Currently, a doctor will estimate chance of rupture based on risk factors (such as age or smoking history) and the size of the aorta. If the aorta starts to grow too quickly or become too large, then a patient often will undergo a surgical graft to reinforce the vessel wall, an invasive procedure that carries its own risks. The new method provides a workable alternative.
This research breakthrough is based on researchers discovering the physical mechanism underlying aortic aneurysm. The researchers were able to forecast abnormal aortic growth by measuring subtle “fluttering” in a patient’s blood vessel. As blood flows through the aorta, it can cause the vessel wall to flutter. The researchers say this is similar to how a banner ripples in the breeze.
Under these conditions, when an artery swells to form an aneurysm, the arterial wall weakens. Consequently, the interaction between this weakened wall, high blood pressure, large aortic size, and so on causes the artery wall to flutter irregularly. This was based on extensive mathematical work and analyses.
The Northwestern University scientists were the first to quantify this flutter instability, which signals need for intervention before artery ruptures. While stable flow predicts normal, natural growth, unstable flutter is highly predictive of future abnormal growth and potential rupture, the researchers found.
According to lead scientist, Neelesh A. Patankar: “The fundamental physics driving aneurysms has been unknown. As a result, there is no clinically approved protocol to predict them. Now, we have demonstrated the efficacy of a physics-based metric that helps predict future growth. This could be transformational in predicting cardiac pathologies.”
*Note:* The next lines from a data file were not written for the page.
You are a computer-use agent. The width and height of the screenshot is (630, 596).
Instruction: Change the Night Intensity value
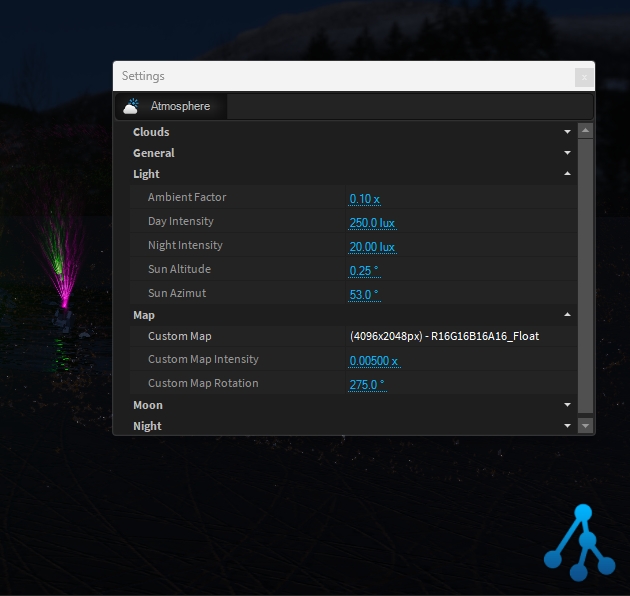[372, 247]
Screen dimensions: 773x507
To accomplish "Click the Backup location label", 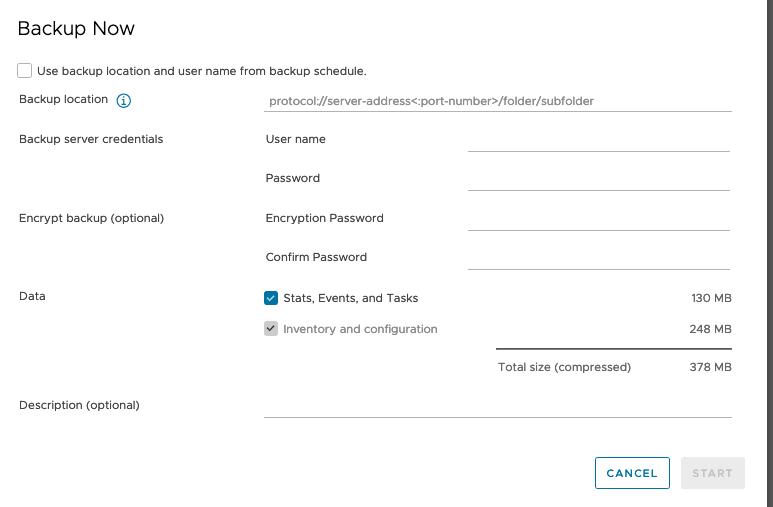I will tap(63, 100).
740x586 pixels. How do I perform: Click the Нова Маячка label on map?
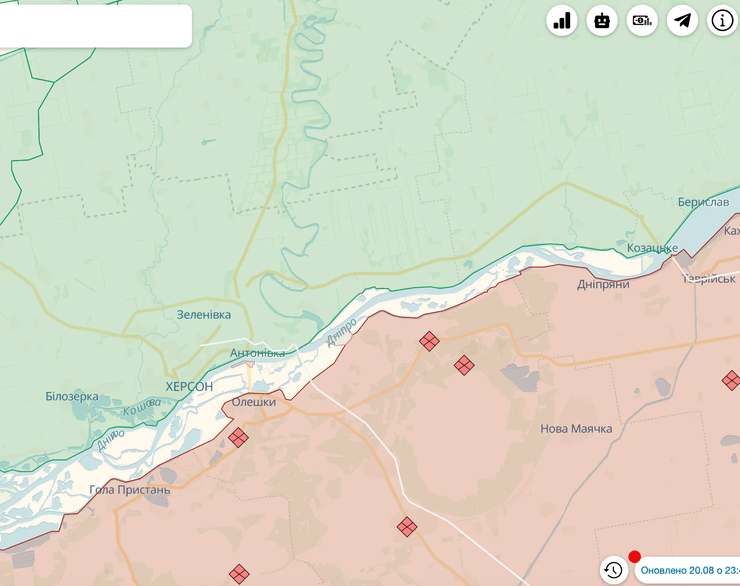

The researchers have named this phenomenon the “flutter instability parameter” (FIP). To calculate a personalized FIP, patients only need a single 4D flow magnetic resonance imaging (MRI) scan. If a patient is at risk, a physicians could potentially prescribe medications to high-risk patients to intervene and potentially prevent the aorta from swelling to a dangerous size.
To quantify the transition from stability to instability, the researchers combined blood pressure, aorta size, stiffness of the aortic wall, shear stress on the wall and pulse rate. The resulting number (or FIP) characterizes the exact interaction between blood pressure and wall stiffness that ultimately triggers fluttering instability.
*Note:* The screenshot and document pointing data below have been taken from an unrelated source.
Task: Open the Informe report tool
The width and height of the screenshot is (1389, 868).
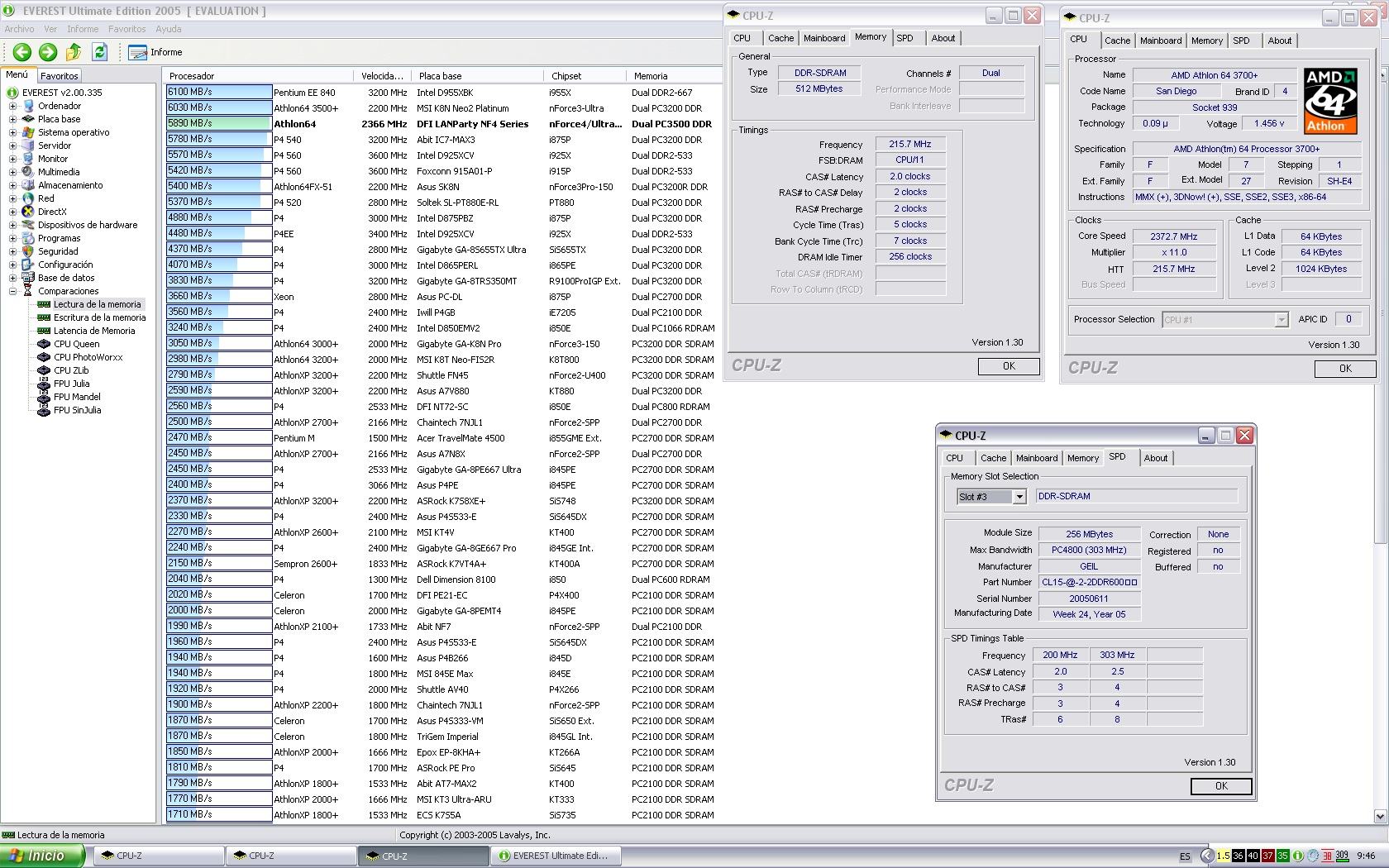Action: 155,52
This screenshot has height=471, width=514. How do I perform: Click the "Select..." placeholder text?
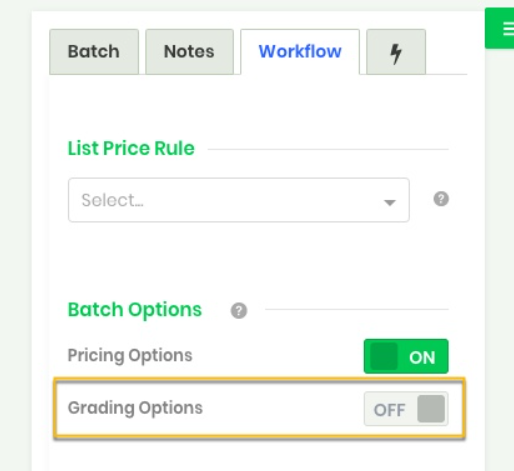(112, 200)

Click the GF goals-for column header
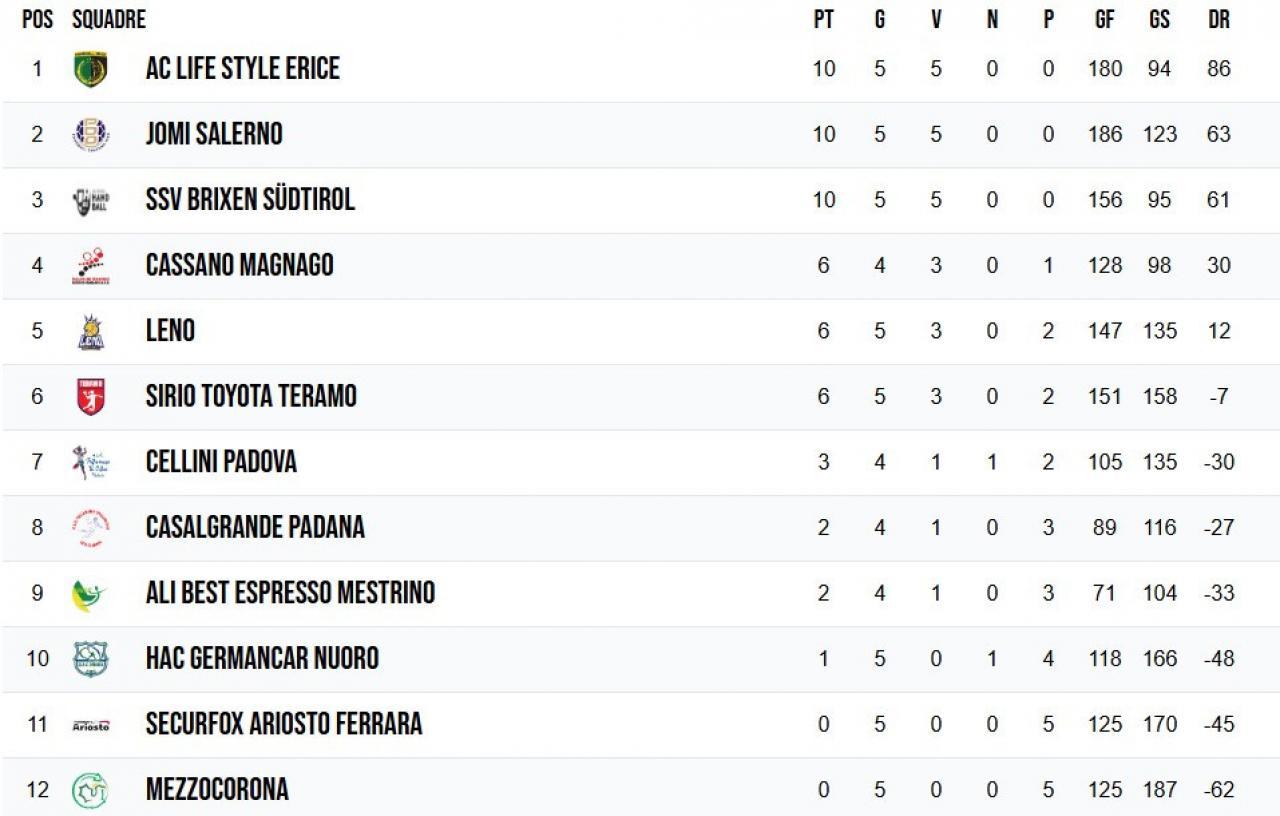coord(1104,20)
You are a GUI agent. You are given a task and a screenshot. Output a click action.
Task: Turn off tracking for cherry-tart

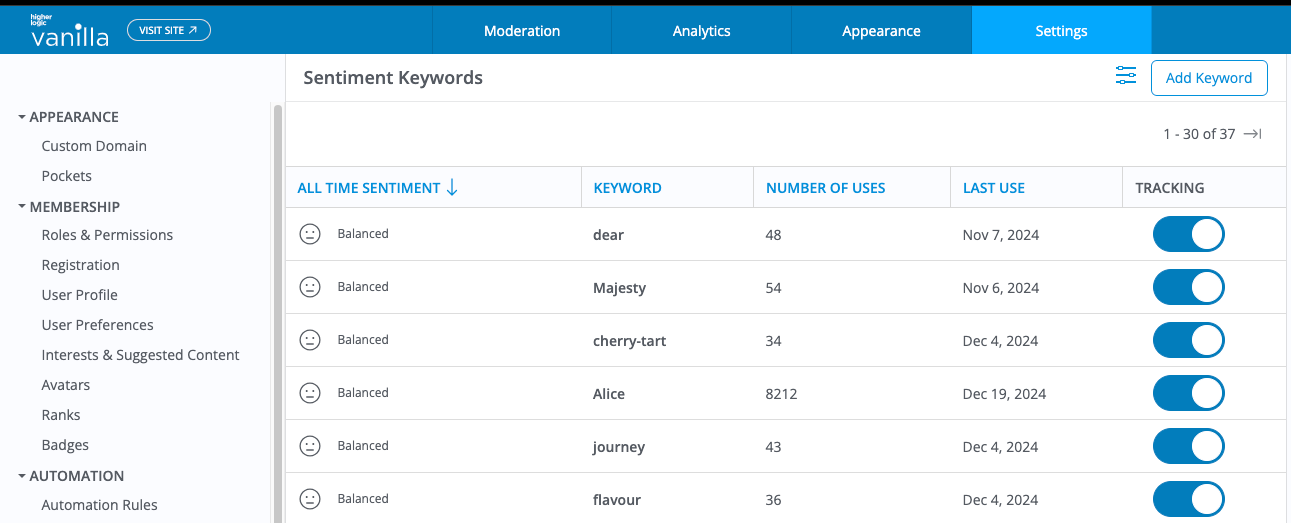point(1188,341)
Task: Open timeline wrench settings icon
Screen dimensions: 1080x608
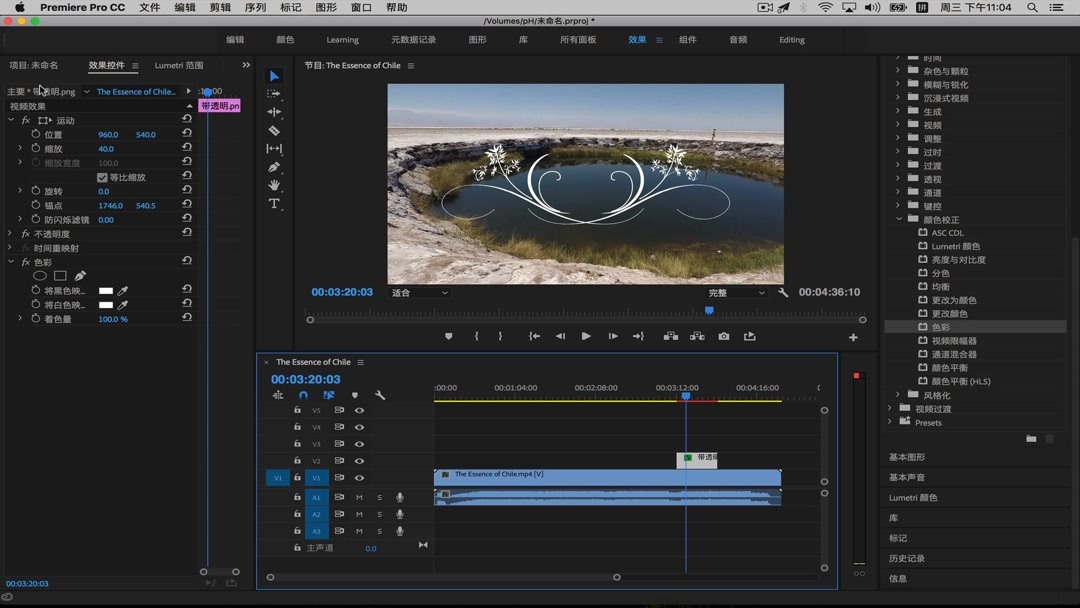Action: click(x=380, y=396)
To test the new metric, the researchers reviewed 4D flow MRI data from 117 patients who underwent cardiac imaging to monitor heart disease and from 100 healthy volunteers. Based on this MRI, the researchers assigned each patient a personalized FIP.
The research has been published in the journal Nature Biomedical Engineering, titled “Blood-wall fluttering instability as a physiomarker of the progression of thoracic aortic aneurysms.”